Examiner Editor

When Dr. Boualaphet “Nong” Chounthavong boarded the plane to Seattle during her first trip to America, she was surprised to see a woman pilot at the helm. In Laos, Chounthavong shocked village leaders when she came to town driving a truck.

“Not many women in Laos drive trucks. Here, women fly airplanes,” said Chounthavong.

The equality of women was the first thing that Chounthavong noticed as the biggest difference between the United States and her country of Laos, and it’s the first thing she wants to change in her homeland.

In January 2005, Chounthavong was nominated for the Nobel Peace Prize as one of the “1000 Women for the Nobel Peace Prize 2005,” where 1000 women from more than 150 countries were selected for their commitment to human rights and peace politics. Explore Asia, a local travel consultancy that supports responsible tourism, sponsored a reception for Chounthavong and Todd Sigaty of Village Focus International (VFI) at Seattle’s Phnom Penh Noodle House on Sept. 6. Chounthavong also spoke in New York, Los Angeles and San Francisco.

In an interview with the International Examiner, Chounthavong said that in Laos, women did not hold a lot of power, particularly in the remote areas of the country where education level is very low. Some women in Laos never even see currency, as women are often not allowed to deal with cash.

Growing up in Laos where women rarely get the opportunity to get an education, Chounthavong was fortunate to have a father, who was a teacher promoted after the Vietnam War to a high-ranking post in the Ministry of Education, and a mother, who was a member of the Laos Women Union. Chounthavong learned at a young age that education formed the foundation of future opportunities in life.

Chounthavong is one of the few people in Laos who earned a university degree in medicine and, instead of opening a high profile medical practice in the capital, opted to work on rural public health issues in her native province of Salavan in southern Laos, where American forces spent billions of dollars heavily bombing the Ho Chi Minh Trail.

With a strong desire to dedicate her life to serving upland villages, Chounthavong wanted to work without the restrictions and limitations imposed by large international organizations. In 2000, she helped co-found VFI, a nonprofit based in Portland, Ore. with a mission to build capacity and create opportunities for local leaders in Laos, Cambodia and India to design and implement positive change in their own communities.

VFI rests on the theory that local leaders are better able than foreign experts to develop and implement health and education solutions, provided the local community has the appropriate long-term funding and resources.

In the effort to improve health issues, Chounthavong believes that women are the first people to talk to when it comes to talking about real problems and concrete solutions. For example, when Chounthavong discovered a high rate of infant mortality with a certain ethnic minority in Laos, she spent time learning more about its culture and beliefs.

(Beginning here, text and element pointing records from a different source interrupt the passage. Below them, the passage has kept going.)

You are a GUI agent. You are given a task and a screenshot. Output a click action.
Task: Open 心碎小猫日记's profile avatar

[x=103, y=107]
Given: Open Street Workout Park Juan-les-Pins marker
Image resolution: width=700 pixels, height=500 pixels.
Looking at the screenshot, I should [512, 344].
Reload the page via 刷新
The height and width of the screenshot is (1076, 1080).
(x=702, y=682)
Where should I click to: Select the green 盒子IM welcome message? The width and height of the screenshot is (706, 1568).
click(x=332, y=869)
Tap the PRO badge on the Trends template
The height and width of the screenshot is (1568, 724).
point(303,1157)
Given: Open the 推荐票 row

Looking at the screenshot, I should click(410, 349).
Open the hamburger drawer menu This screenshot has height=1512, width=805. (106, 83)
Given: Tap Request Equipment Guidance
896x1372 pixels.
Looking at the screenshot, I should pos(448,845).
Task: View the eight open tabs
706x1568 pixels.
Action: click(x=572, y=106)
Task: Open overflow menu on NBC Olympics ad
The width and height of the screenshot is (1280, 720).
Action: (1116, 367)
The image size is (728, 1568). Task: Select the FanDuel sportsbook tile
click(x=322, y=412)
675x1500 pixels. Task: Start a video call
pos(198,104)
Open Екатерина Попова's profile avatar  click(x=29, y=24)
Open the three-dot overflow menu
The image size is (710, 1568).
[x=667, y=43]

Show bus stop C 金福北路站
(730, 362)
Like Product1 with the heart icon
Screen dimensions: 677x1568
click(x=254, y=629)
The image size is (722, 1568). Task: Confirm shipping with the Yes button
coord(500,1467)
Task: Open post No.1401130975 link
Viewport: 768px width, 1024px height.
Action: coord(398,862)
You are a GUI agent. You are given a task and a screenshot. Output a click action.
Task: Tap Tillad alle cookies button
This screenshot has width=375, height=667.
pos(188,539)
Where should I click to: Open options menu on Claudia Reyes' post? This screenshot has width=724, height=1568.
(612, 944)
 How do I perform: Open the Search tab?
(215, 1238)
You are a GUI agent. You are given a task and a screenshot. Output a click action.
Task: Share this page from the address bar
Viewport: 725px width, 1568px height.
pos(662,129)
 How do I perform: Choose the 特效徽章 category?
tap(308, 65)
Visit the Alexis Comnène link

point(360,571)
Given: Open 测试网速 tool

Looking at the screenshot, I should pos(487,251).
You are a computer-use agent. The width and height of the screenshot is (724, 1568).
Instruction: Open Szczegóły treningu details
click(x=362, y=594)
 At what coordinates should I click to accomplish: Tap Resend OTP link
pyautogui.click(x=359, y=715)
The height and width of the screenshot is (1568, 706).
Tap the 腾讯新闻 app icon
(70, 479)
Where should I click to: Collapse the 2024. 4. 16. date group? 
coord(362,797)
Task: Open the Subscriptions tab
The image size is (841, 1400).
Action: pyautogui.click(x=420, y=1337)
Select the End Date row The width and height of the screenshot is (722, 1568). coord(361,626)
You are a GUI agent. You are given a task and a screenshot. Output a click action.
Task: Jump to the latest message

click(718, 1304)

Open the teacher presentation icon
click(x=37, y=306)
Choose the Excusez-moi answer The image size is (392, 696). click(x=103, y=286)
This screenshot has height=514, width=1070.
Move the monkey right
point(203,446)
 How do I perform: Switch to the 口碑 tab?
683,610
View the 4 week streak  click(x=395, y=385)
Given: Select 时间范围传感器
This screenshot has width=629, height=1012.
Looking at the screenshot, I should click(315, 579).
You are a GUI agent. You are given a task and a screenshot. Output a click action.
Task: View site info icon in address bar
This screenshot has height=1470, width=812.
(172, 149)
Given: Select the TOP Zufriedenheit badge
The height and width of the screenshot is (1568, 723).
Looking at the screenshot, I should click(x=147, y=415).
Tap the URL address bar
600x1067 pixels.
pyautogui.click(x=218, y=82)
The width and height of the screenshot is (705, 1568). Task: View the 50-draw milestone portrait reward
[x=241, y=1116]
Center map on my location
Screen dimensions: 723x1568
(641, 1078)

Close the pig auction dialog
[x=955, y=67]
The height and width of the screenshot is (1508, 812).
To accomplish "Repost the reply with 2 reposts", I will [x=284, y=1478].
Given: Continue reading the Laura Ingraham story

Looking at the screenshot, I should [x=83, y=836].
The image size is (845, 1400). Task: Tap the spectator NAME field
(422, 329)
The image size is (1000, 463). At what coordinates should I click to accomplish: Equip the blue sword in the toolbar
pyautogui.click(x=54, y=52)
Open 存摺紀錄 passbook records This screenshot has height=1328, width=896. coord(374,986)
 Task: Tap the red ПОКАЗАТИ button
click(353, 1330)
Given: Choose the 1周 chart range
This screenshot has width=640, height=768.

These women did not allow husbands to help with birthing. They went to the forest to give birth because of a myth that blood spilled in one’s own home was considered bad luck. Instead of attempting to change the cultural beliefs, Chounthavong devised an appropriate solution to protect women in labor, which included building a communal birthing house, training midwives and providing birthing kits.

Dr. Nancy Harkrider of Explore Asia, LLC said that Chounthavong’s work is important because if a medical team from outside of Laos came to help with such an issue, they would likely not think of a “culturally congruent” solution.

Chounthavong’s leadership has changed the lives of villagers in Laos as well as creating a model for new, innovative methods of community development throughout the world. Her work has taught local officials how to respect village wisdom and integrate their ideas into planning and decisions.

Though Chounthavong is shy to call herself a leader, she knows she has established a voice within a male-dominated local government in finding ways to develop basic health initiatives in her country.